AIM OF THE TASK: Transcribe only the last portion of the material: exactly the lines from the one with "Task: Click the Fast Forward transport button" through the end, inclusive.
[[ GIVEN DATA, beginning ]]
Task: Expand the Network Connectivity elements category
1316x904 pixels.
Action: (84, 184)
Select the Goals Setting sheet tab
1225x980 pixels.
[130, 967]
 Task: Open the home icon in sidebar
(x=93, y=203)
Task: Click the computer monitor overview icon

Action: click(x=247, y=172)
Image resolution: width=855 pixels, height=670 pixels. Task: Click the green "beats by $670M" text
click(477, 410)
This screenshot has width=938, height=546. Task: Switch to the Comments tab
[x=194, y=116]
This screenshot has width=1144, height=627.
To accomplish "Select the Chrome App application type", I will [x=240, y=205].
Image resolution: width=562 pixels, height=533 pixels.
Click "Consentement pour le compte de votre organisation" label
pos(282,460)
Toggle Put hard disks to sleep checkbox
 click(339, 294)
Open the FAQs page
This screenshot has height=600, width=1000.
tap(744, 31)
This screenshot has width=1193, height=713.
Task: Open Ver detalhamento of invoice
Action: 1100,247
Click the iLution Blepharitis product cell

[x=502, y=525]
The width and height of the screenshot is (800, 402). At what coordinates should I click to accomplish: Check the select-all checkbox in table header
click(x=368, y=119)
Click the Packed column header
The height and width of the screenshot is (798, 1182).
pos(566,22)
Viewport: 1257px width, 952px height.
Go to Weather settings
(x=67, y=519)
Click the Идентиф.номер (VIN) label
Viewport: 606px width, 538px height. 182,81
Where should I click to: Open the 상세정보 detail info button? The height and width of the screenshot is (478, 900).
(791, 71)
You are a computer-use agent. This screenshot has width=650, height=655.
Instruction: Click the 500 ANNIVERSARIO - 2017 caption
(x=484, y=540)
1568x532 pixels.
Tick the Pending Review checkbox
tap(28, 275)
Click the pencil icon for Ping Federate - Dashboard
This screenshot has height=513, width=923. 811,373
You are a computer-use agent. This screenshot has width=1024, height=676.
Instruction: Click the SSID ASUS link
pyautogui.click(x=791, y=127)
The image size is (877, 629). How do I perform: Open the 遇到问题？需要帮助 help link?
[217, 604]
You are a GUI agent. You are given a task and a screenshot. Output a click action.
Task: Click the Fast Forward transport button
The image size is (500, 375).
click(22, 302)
[[ GIVEN DATA, end ]]
RESPONSE FOR THIS EXERCISE:
Task: Click the Fast Forward transport button
The image size is (500, 375).
click(22, 302)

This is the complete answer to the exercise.